For an extra pounds 18 a year, on top of your contents insurance, Zurich Municipal's Home Solutions policy insures lawns, statues, plants and ornaments up to pounds 1,000 against theft. The policy also pays out on storm damage to gates and fences, as well as damage from fallen trees.
Buildings insurance policies normally cover garden walls but tend to draw the line at gates and fences. Insurers believe these are for the most part rotten or in a state of disrepair, and prone to collapse.
Guardian's Heritage and Commercial Union's Keynote policies, which are home policies for people wanting contents cover of pounds 100,000, include higher levels of protection for garden contents too. But premiums are also high: Keynote's average cost is just over pounds 1,000.
The Association of British Insurers also offers some security tips:
Keep your shed locked. The contents are attractive in themselves, but also provide implements with which to break into your home.

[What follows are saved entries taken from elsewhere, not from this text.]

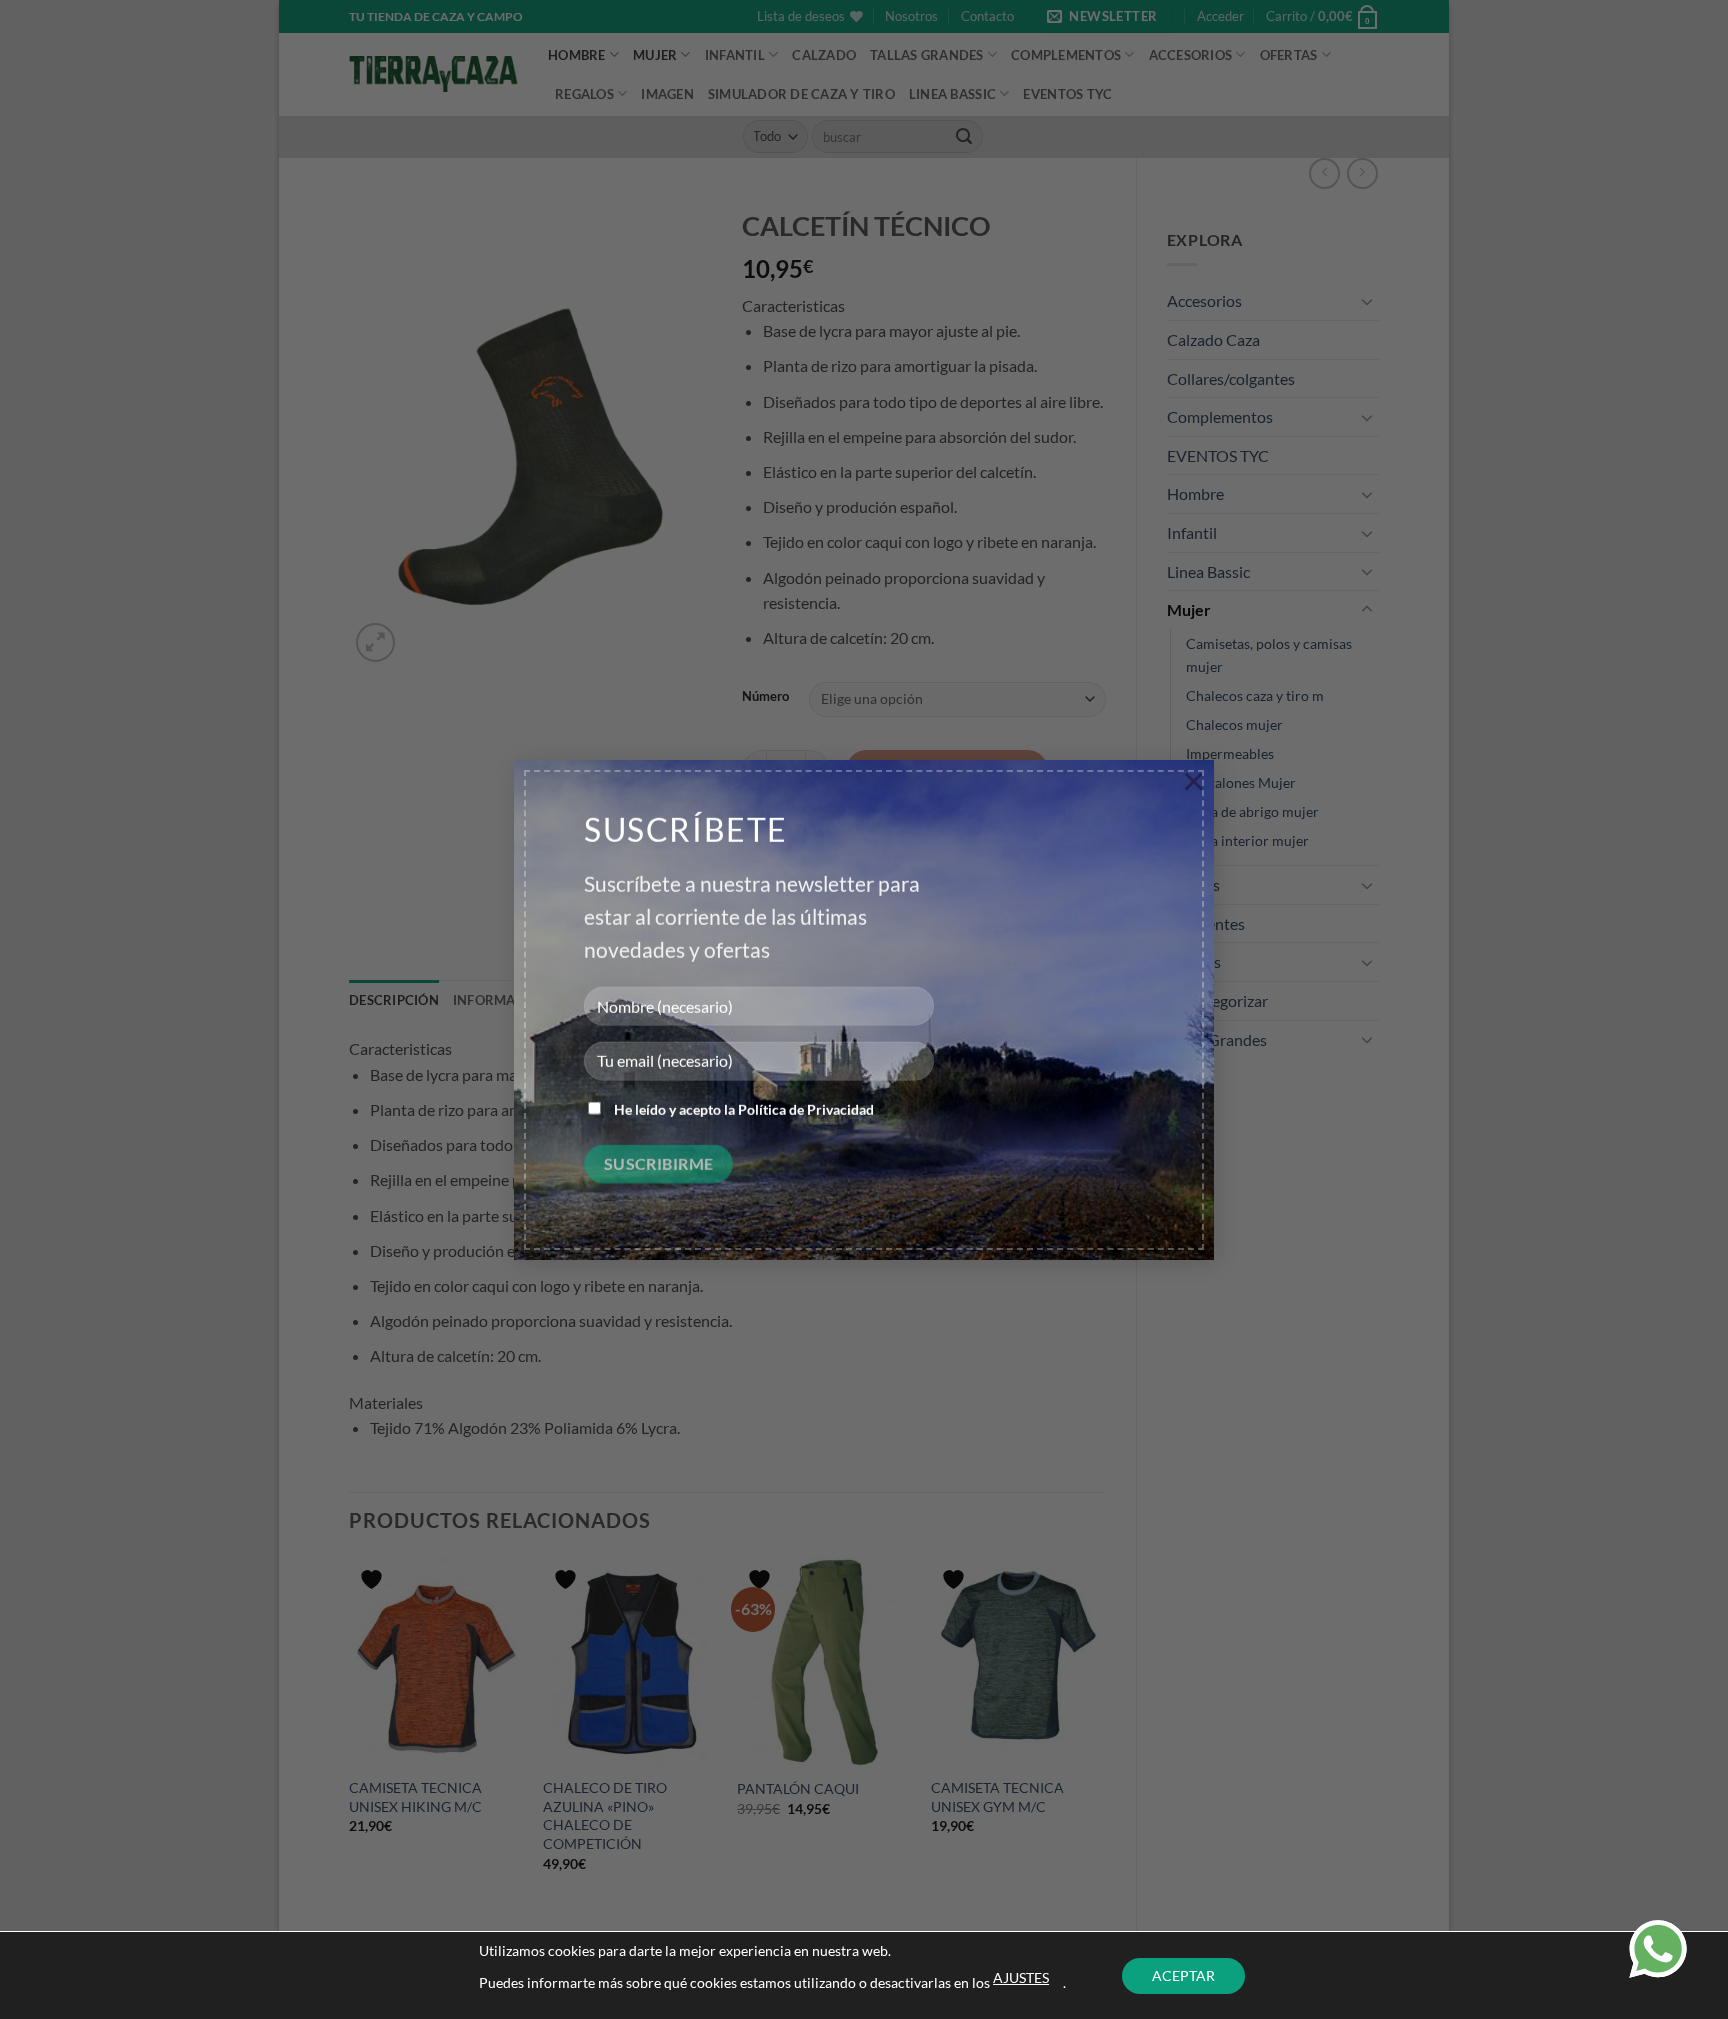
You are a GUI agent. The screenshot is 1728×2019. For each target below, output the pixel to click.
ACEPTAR (1183, 1975)
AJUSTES (1021, 1977)
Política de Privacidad (806, 1109)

Put down gravel on garden paths so that thieves cannot creep away silently.
Bolt down urns and tubs, or weigh them down with bricks so they are difficult to move. Anchor down valuable plants and trees and secure garden furniture to the lawn if you are away from the house.
Prune shrubs and keep the garden neat.
Remove labels from shrubs.
Scratch your name on the lawnmower and make a note of the serial number.
Contacts: CGA Direct, 0800 525200; JSJ Insurance/Norwich Union, 0161 483 8800; Zurich Municipal: 0800 868686.
Dido Sandler works for 'Financial Adviser', a specialist trade publication.